Today, we went very early in the morning to visit the Taj Mahal in Agra. My class and I were accompanied by a friend of Shannon (my teacher), whose name is Shantum Seth. Shantum was in Agra to meet with us but also to give a Buddhist tour of India to a group of people. The group was made up of people with many different backgrounds, some of whom were monks. As we walked around the Taj Mahal, taking in all its glory, I started to wonder why someone would decide to be a monk. So, I asked one of the monks from Shantum’s group what drew them to choose being a monk.

The man I talked to didn’t tell me his name; he asked me to just call him Brother. He was originally from the Netherlands but was now residing in Bordeaux, France. In response to my question, he told me that a big reason he was a monk was to serve others and to strive towards being a better person. This was a simple but wise answer. Serving something greater than yourself and performing work to accomplish enlightenment is a purpose that I find very noble. He then began explaining to me some Buddhist philosophies that he himself found very helpful and truthful. The first thing he taught me was the benefit of shedding all dogma. He explained that dogma is a preconceived idea about something. It is something that the mind uses to identify objects, beings, and concepts. But this is not taking things for how they really are. He used the example of a tree. When one encounters a tree, it is easy to look past it; it is just like any other tree. No, every tree holds a unique personality and artistic beauty. Letting what you are perceiving in the moment into your mind and affect your feelings can heighten your happiness. He told me to listen to the birds in the distance, which I had been hearing all morning but had tuned them out until then. This practice brought me into the moment, finding happiness by making the little things bigger than they seem.

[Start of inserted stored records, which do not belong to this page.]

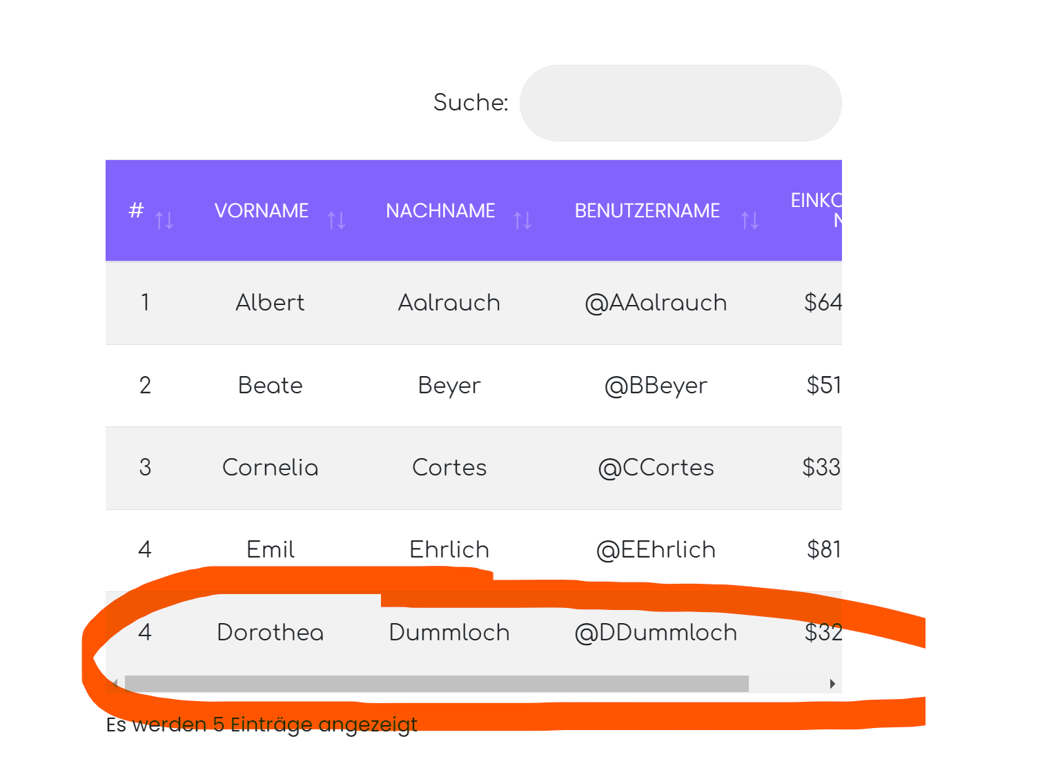Screen dimensions: 1038x768
Task: Click the @AAalrauch username cell
Action: [656, 303]
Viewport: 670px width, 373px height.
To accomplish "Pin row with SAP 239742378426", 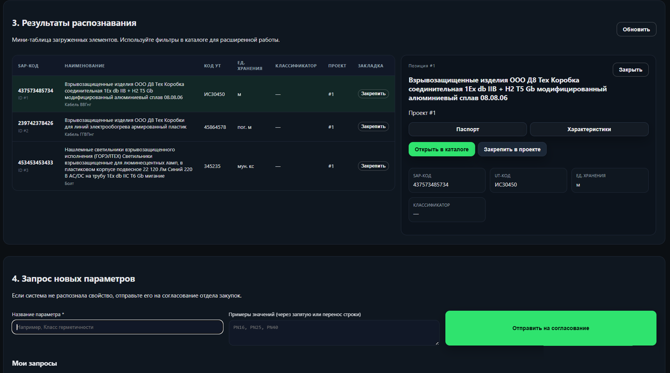I will pos(373,127).
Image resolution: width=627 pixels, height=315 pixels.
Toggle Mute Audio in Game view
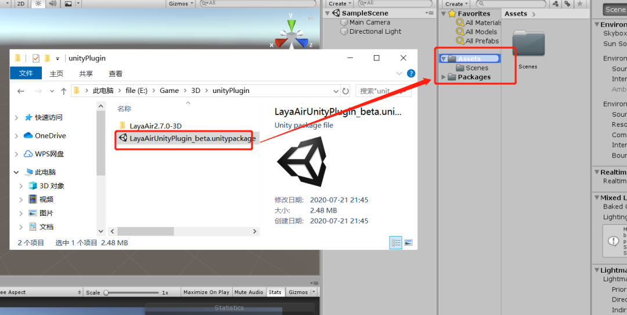[248, 292]
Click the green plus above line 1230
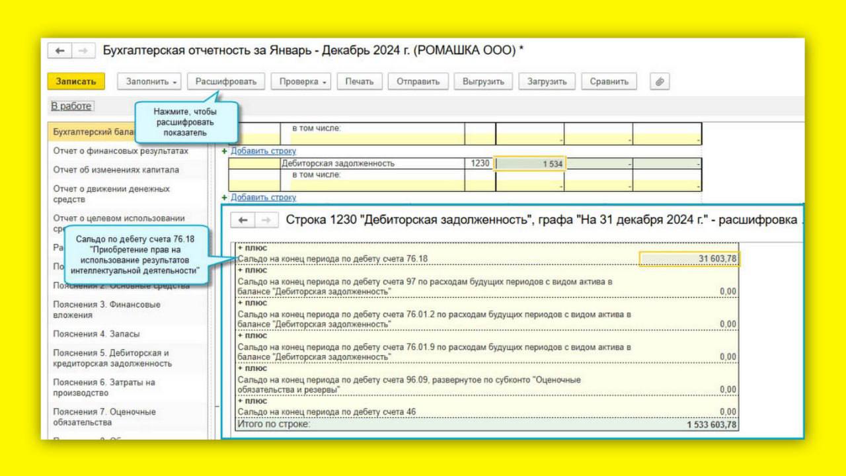The image size is (846, 476). [224, 151]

He also talked to me about how returning to the simplest, purest form of yourself is the ultimate goal of bliss in Buddhism. He spoke about how many people are concerned about what they can gain by obtaining material things and other satisfactions. However, the true self has been within you all along, in your soul. It is a matter of stripping yourself of your dogma, what you believe yourself to be. He taught me how simple life should be, but also how vast a moment is. The way in which our mind views life around and within us is a changeable thing. When we practice patience and perception, the concept of happiness can change altogether.